*** Dataset records ***

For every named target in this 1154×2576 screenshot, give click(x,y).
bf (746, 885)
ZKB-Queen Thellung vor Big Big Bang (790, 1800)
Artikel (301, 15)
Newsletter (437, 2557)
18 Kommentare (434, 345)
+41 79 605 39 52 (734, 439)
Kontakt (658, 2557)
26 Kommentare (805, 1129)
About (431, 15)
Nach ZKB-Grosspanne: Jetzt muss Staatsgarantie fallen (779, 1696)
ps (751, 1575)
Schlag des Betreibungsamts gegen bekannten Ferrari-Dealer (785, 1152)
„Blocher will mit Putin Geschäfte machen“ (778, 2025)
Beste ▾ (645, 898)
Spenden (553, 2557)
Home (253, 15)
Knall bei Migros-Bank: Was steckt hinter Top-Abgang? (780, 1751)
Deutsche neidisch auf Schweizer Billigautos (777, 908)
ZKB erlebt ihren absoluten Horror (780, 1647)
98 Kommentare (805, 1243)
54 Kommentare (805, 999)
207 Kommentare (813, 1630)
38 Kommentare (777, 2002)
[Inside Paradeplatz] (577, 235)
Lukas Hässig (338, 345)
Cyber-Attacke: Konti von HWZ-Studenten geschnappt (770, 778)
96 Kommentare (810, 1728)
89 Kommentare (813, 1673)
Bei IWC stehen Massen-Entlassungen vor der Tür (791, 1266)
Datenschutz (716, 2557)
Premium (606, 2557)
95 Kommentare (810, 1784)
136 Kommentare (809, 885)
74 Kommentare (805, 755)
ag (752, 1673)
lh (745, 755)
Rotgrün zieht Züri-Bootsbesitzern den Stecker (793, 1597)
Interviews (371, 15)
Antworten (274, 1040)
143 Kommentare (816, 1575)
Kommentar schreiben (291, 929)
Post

***

Brief:
Show each line from the listing above that includes the word "Kommentare".

Answer to the exercise:
18 Kommentare (434, 345)
26 Kommentare (805, 1129)
98 Kommentare (805, 1243)
54 Kommentare (805, 999)
207 Kommentare (813, 1630)
38 Kommentare (777, 2002)
96 Kommentare (810, 1728)
89 Kommentare (813, 1673)
95 Kommentare (810, 1784)
136 Kommentare (809, 885)
74 Kommentare (805, 755)
143 Kommentare (816, 1575)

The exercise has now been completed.